Thursday, April 9, 2015

"Mr. Burns, A Post-Electric Play" at the Guthrie Theater

I must confess: I've never seen a single episode of The Simpsons. Of course since I don't live under a rock, I'm vaguely aware of Marge, Homer, Bart and the gang. But this is one pop culture phenomenon that has passed me by. Even so, I can appreciate playwright Anne Washburn's play Mr. Burns, A Post-Electric Play, which uses The Simpsons to explore how pop culture survives after an apocalyptic event. While knowledge of The Simpsons might make the play more enjoyable (as evidenced by the people guffawing at every line in the row in front of me), it's still a fascinating look at survival and finding joy even in devastation.

The play feels like it's made up of three very different short plays. The first act takes place shortly after the nuclear disasters happened, causing "the grid" to go down. We meet a group of survivors, who are entertaining themselves by reminiscing about their favorite episode of The Simpsons, "Cape Feare," even while brandishing guns to protect themselves from intruders. Think The Walking Dead, except that between killing zombies, Rick and company talk about TV (maybe they do, we just don't see those scenes). To continue with the TV references, the tone of the show is somewhere between The Walking Dead and The Last Man on Earth, because it's a bit silly, but with a real undercurrent of darkness as survivors ask newcomers if they have any news about their missing loved ones.

the theater troupe performs (photo by Kevin Berne)
In the second act, we jump forward seven years to a time when things are still pretty messed up, but there are traveling theater troupes that perform episodes from TV shows. And apparently theater too, but who wants to watch Shakespeare when you can watch The Simpsons? Our group has formed one such troupe, and is in competition with other troupes. The group has differing opinions about whether their job is strictly to provide a much needed escape in a bleak world, or to enlighten and engage on a deeper level. Before the matter is settled, we jump forward another 75 years, after an intermission during which the cast dons extreme and specific make-up to transform themselves into characters from The Simpsons. The last act is the finished product of what was begun 75 years ago - a musical that blends the story of the apocalypse with "Cape Feare."

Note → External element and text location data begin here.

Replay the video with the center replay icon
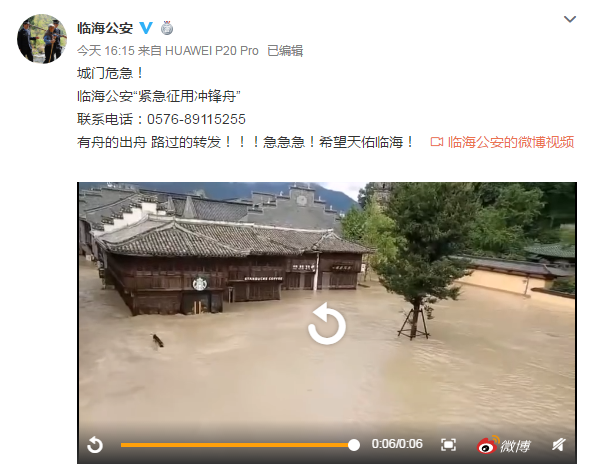Image resolution: width=595 pixels, height=473 pixels. point(327,323)
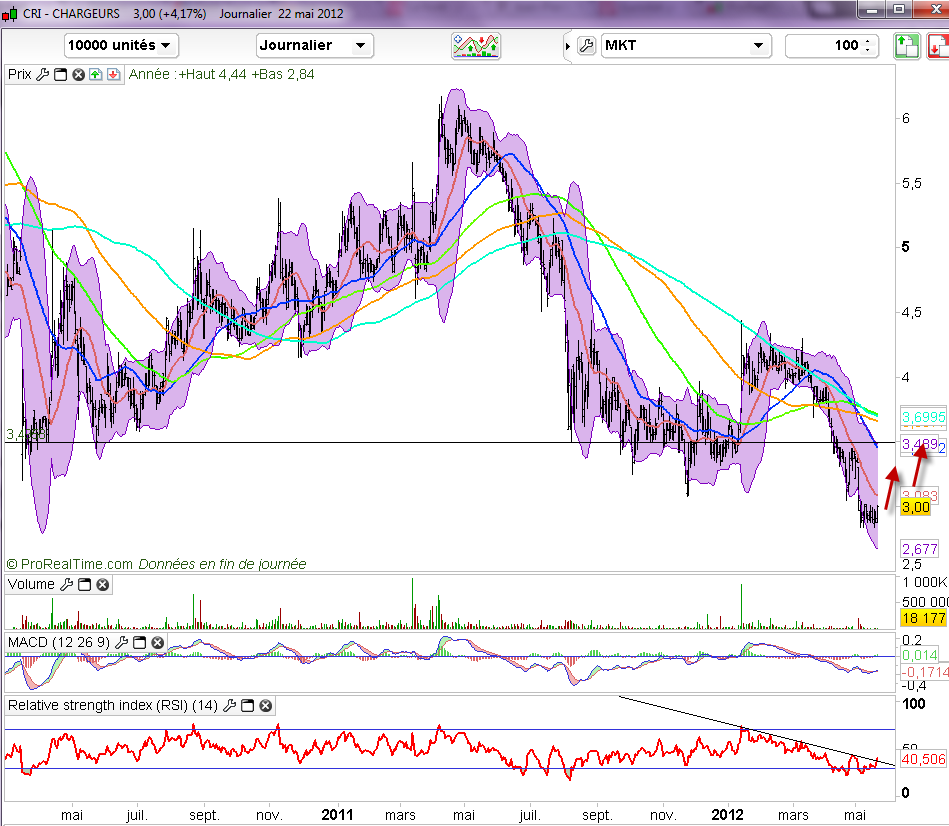Screen dimensions: 949x826
Task: Open the Prix panel wrench settings
Action: point(42,74)
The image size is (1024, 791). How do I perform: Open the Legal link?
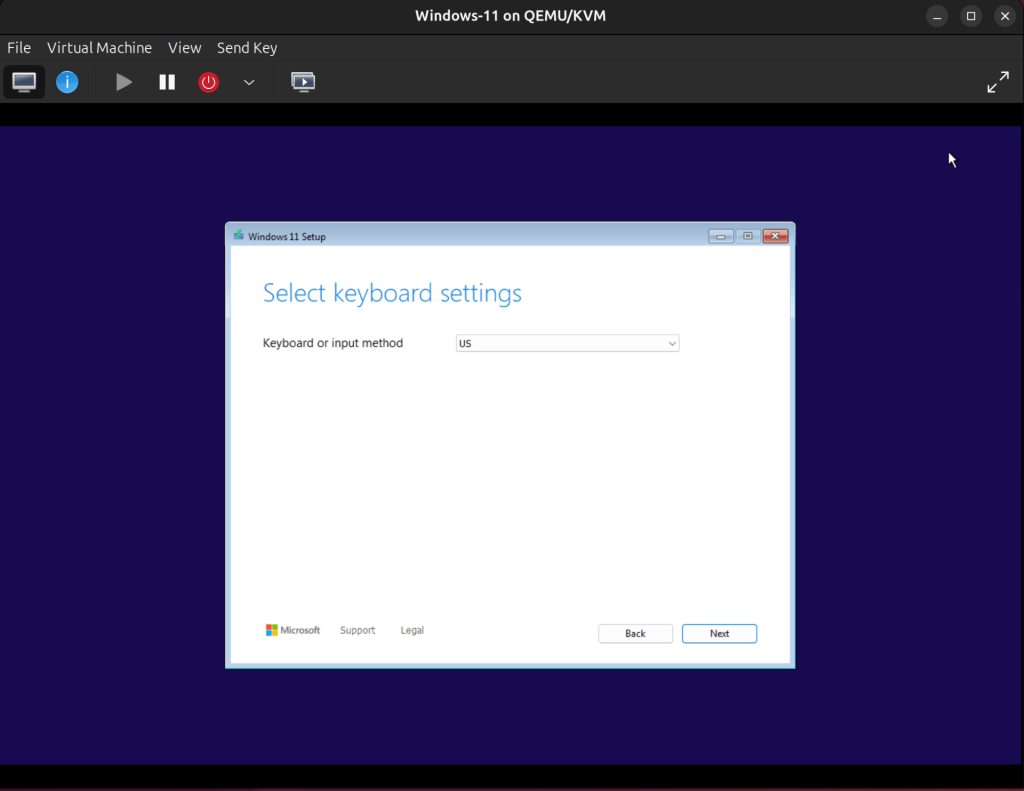[x=411, y=630]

Mr. Burns is a bit of a hodgepodge, with serious, poignant, and very real scenes interspersed with the absurd - a music video montage of pop songs, a commercial for... something... that goes on and on, and the entire third act musical sequence. It's truly bizarro, but mostly in a good way. The original songs are great (music by Michael Friedman and lyrics by the playwright), and cleverly tie in several pop culture themes. And kudos to costume designer Alex Jaeger for covering the whole scope from apocalypse gear, to makeshift theater production, to amazingly bright and detailed Simpsons costumes for the musical.

Because this is a co-production with San Francisco's American Conservatory Theater, I was expecting a cast of unfamiliars. So I was pleasantly surprised to see local favorites Charity Jones (a traumatized survivor turned director), Andrea Wollenberg (who beautifully carries most of the singing weight in the third act), and Jim Lichtsheidl (I don't now about you, but if I'm ever in an apocalyptic situation, I'd like to be trapped with Jim Lichtsheidl singing Gilbert and Sullivan). Combined with the non-locals, they form a tight cast that willingly and enthusiastically jumps in with both feet, whatever the script calls for. In particular, Ryan Williams French gives a deliciously evil performance as the musical's villain.

Even though I'm not a fan of The Simpsons, and some of the references might have gone over my head, and some of the re-creations went on a bit long for my taste, Mr. Burns, A Post-Electric Play is no doubt incredibly creative and inventive. I'm sure if my TV were taken away from me, I'd search out anyone I could to discuss the finer points of my favorite episodes of The Office ("Booze Cruise" anyone?) or Game of Thrones.

The apocalypse is a popular theme in pop culture, so it's quite fitting and fascinating to see an exploration of pop culture in an apocalypse. It's about how we tell our stories, whether that's through theater, or television, or around a campfire, or whatever medium is left when all the lights go out.  Mr. Burns continues through May 9 on the Guthrie's Proscenium Stage.